Try except statement python


I was just trying to understand Try and except statements better.I am stuck. So I was hoping if you guys could clarify. This program purely for learning.

Appreciate your input.

while True:
    x=int(input('enter no.->'))

    try:
        x/2
    except ValueError:
        print('try again')
    else:
        if (x/2)==1:
            break
print('program end')

So i wrote this program with the intention-

  1. loop if x is a number
  2. if it is not. then 'except' comes into play and starts again
  3. if quotient is 1. STOP.

Even if I change it to

    x=input('enter no.->')

    try:
        int(x)/2

'except' works but I get 'unsupported operand type(s)' if i put in a number.


Solution

  • You're trying to convert it to an int immediately. The try-except statement will check for errors, but only in the code that is contained in the try-except thingy. If you enter something wrong, the int conversion will immediately fail because the input is not an integer. Instead, put the int conversion (int(string)) into the try-except statement:

    while True:
        x=input('enter no.->')
    
    
        try:
            x=int(x)
        except ValueError:
            print('try again')
        else:
            if (x/2)==1:
                break
    print('program end')
    

    The second one failed because you have to set x to the converted value, so you're basically trying to divide a string by 2.
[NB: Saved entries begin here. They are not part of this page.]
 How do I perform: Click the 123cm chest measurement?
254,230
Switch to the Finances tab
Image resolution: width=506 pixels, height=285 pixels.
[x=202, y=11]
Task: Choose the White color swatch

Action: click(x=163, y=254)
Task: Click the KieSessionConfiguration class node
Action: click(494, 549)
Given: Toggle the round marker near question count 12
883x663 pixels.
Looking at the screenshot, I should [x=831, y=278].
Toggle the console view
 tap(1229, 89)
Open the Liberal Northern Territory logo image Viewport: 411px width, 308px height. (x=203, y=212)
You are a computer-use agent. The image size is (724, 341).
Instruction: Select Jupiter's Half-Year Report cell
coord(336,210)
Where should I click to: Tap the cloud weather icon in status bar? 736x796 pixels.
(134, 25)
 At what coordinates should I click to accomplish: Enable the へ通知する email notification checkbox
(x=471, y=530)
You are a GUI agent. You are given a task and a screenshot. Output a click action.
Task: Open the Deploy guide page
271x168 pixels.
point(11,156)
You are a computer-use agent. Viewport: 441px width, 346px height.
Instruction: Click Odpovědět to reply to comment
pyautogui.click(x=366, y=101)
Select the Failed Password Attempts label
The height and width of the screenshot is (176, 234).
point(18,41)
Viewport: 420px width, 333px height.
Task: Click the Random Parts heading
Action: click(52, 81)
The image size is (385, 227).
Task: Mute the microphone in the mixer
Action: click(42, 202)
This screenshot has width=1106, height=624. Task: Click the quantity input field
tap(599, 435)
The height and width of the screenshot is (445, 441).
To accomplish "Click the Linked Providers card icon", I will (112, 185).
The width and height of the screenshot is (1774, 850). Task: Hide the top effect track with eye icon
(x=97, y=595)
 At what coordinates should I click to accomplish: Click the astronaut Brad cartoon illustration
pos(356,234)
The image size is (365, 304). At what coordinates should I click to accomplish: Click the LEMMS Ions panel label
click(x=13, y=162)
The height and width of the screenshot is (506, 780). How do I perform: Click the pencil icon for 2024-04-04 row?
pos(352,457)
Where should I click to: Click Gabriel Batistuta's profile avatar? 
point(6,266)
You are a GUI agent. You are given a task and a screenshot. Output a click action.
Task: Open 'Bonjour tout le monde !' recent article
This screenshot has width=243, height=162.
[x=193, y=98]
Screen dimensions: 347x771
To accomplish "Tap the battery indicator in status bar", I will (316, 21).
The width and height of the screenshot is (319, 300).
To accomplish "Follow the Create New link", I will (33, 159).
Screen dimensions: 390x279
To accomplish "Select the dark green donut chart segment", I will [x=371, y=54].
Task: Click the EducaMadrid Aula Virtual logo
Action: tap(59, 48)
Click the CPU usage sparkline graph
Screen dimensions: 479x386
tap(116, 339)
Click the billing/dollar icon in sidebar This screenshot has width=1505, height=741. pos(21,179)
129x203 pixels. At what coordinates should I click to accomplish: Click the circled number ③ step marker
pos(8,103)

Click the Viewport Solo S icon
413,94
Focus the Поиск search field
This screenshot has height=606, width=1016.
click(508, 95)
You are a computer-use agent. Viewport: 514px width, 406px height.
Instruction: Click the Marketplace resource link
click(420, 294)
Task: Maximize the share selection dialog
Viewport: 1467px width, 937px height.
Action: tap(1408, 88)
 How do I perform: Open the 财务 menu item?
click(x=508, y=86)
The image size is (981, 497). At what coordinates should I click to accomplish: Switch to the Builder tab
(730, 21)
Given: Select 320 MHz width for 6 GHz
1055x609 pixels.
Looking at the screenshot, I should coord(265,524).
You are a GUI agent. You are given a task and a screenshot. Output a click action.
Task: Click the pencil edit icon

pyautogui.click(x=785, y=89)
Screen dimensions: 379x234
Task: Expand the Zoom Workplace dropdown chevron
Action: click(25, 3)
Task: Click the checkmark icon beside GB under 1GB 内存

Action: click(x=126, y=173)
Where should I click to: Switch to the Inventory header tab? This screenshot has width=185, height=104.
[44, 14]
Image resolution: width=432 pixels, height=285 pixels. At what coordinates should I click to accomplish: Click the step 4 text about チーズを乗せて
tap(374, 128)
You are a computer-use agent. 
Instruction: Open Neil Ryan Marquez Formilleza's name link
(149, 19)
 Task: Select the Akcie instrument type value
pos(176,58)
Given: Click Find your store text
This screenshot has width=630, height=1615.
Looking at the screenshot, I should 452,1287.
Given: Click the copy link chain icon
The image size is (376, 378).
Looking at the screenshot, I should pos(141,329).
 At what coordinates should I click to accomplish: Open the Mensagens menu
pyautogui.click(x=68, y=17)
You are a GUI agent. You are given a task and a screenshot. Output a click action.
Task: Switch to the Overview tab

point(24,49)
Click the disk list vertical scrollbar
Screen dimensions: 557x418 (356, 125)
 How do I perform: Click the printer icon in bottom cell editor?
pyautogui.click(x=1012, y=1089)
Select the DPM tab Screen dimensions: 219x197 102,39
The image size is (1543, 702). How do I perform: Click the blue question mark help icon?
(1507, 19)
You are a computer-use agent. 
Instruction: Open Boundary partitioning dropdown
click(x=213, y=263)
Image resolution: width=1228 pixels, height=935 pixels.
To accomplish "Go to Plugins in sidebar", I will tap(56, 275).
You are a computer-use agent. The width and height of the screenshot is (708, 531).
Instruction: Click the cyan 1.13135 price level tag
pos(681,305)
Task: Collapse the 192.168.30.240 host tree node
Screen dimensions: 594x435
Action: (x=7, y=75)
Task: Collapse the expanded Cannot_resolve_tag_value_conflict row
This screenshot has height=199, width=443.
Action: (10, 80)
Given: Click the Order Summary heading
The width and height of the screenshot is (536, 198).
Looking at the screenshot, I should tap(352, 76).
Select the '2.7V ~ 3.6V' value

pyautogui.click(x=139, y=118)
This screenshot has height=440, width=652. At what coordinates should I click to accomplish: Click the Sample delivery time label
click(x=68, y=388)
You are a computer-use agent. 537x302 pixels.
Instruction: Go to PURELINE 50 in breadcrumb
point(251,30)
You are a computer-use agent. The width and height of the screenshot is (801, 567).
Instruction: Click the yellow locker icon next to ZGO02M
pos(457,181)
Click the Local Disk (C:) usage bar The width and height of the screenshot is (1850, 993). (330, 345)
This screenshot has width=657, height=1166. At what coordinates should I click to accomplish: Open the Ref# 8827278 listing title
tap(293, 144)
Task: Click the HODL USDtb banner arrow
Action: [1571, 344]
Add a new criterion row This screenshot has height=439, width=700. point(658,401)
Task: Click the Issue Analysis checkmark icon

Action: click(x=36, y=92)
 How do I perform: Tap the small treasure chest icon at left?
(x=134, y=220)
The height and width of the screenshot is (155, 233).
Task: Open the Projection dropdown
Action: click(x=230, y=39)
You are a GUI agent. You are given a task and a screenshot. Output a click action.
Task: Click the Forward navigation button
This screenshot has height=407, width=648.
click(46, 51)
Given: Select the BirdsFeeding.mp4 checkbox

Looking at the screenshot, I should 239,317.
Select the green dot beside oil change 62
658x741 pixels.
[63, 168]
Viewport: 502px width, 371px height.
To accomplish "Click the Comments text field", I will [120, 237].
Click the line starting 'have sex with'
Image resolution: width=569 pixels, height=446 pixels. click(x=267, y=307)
    As a note, I'm not sure how applicable this is, but my OOP professor has told me using an infinite loop and breaking/returning out of it is very bad programming practice, so you should just use a boolean value (while foo: ... ... ... foo = false). I'm not entirely sure why, as I haven't looked it up yet.

    EDIT: Is it a bad practice to use break in a for loop?

    In general, it's just how readable or error-prone you're willing to let it be.